Mereka berharap timnas Indonesia berhasil memenangkan pertandingan tersebut dan mengamankan tiket untuk melaju ke Olimpiade Paris. Namun, perjuangan timnas Indonesia tak berjalan mulus. Pada babak pertama, pertandingan sengit terjadi antara timnas Indonesia melawan Irak dengan skor imbang 1-1. Meskipun berusaha keras, skor tetap bertahan hingga akhir babak kedua.
Wasit pun memutuskan untuk melanjutkan pertandingan dengan extra time selama 2×15 menit. Namun, pada 15 menit pertama, gawang timnas Indonesia berhasil ditembus sehingga Irak unggul menjadi 2-1. Meskipun timnas Indonesia berusaha keras mengejar ketertinggalan di 15 menit kedua, tetapi usaha mereka belum membuahkan hasil.

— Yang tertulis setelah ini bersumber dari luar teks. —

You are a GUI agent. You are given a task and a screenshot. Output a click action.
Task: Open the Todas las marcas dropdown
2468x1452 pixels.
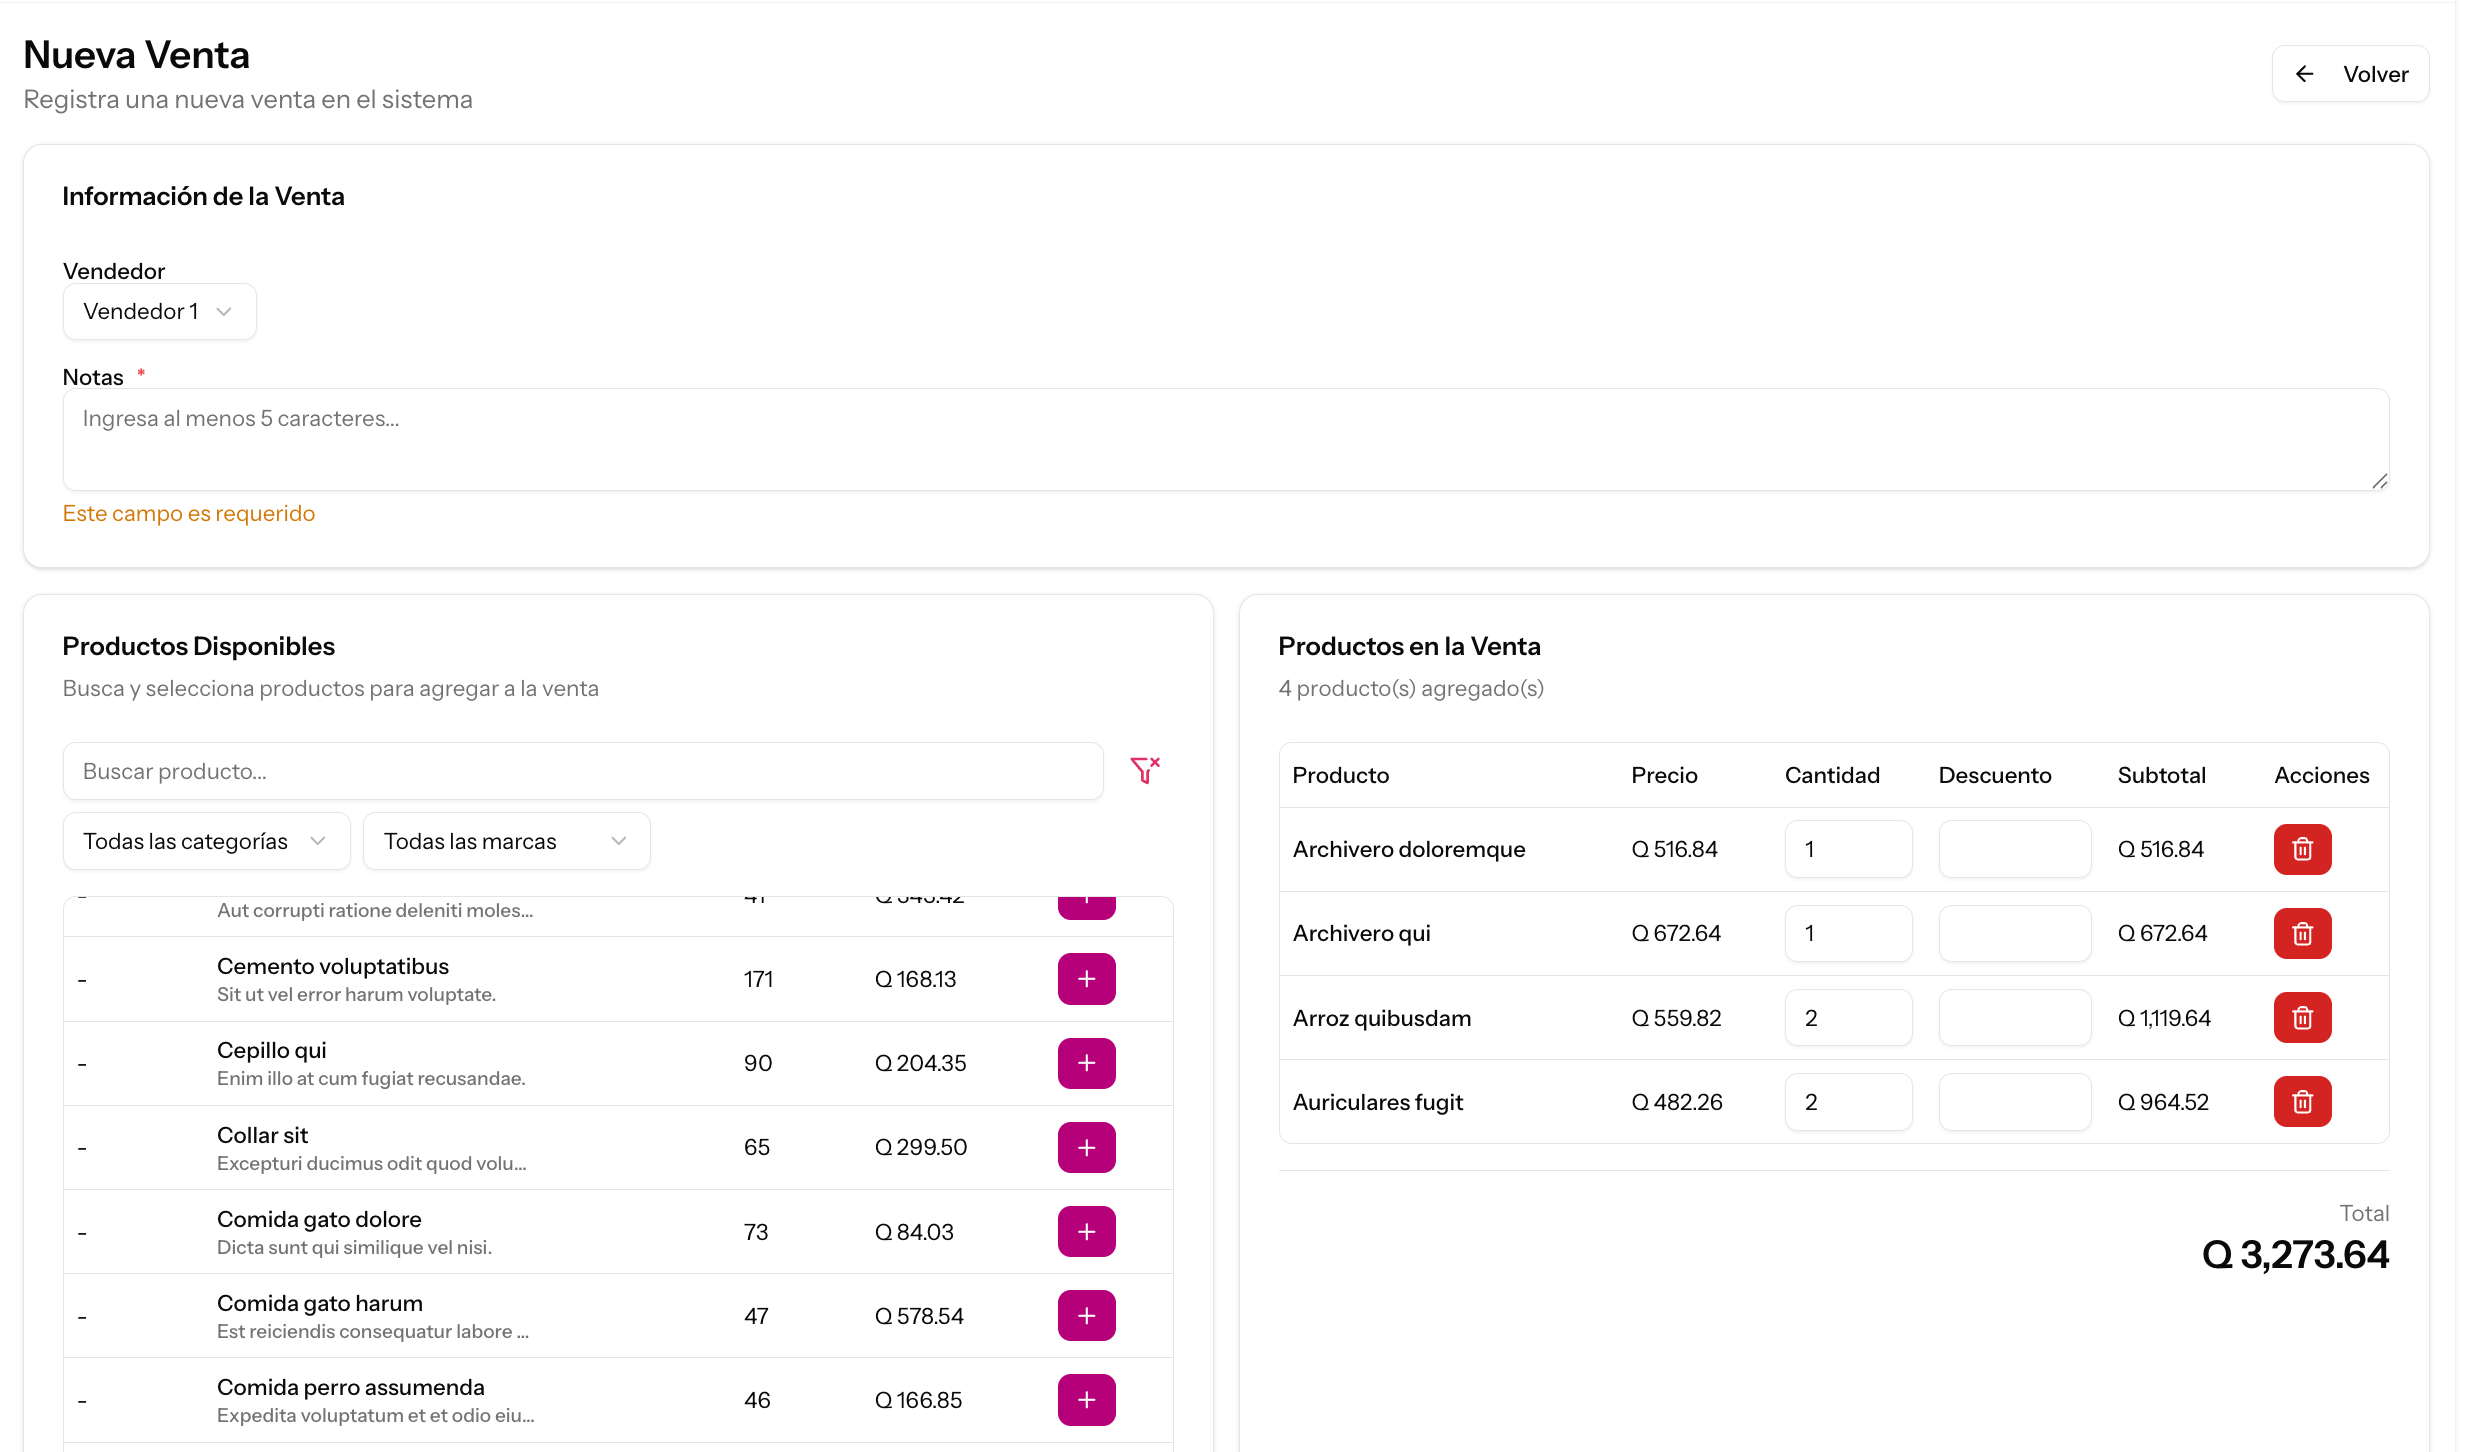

Dengan hasil akhir yang menunjukkan keunggulan Irak dengan skor 2-1, timnas Indonesia harus puas menempati posisi keempat pada Piala AFC U-23 2024. Meskipun demikian, prestasi ini tetap dianggap membanggakan bagi timnas Indonesia karena berhasil mencatat rekor baru dengan mencapai babak semifinal di Piala AFC U-23.
Seperti yang diungkapkan oleh Fariz Aditya, mahasiswa Prodi Sastra Indonesia 2023. Ia mengatakan bahwa timnas Indonesia sudah menorehkan prestasi gemilang pada Piala AFC U-23. Ia juga berharap timnas Indonesia dapat memenangkan pertandingan playoff agar dapat melaju ke Olimpiade Paris.
“Walaupun belum bisa memenangkan pertandingan, tetap bangga sama timnas Indonesia karena sudah sampai di babak ini. Tentunya ini prestasi yang membanggakan. Harapannya, semoga Indonesia dapat menang di playoff nanti dan melaju ke Olimpiade Paris,” ungkap Fariz.
Meskipun gagal mengamankan tiket Olimpiade Paris di perebutan juara ketiga, timnas Indonesia masih memiliki satu kesempatan lagi untuk mengantongi tiket tersebut. Pertandingan playoff antara Indonesia vs Guinea dijadwalkan pada Kamis, (9/5). Pertandingan ini akan menjadi penentuan apakah Indonesia dapat melaju ke Olimpiade Paris atau tidak. Masyarakat Indonesia tentunya memendam harapan besar agar timnas Indonesia mampu memenangkan pertandingan penentuan tersebut.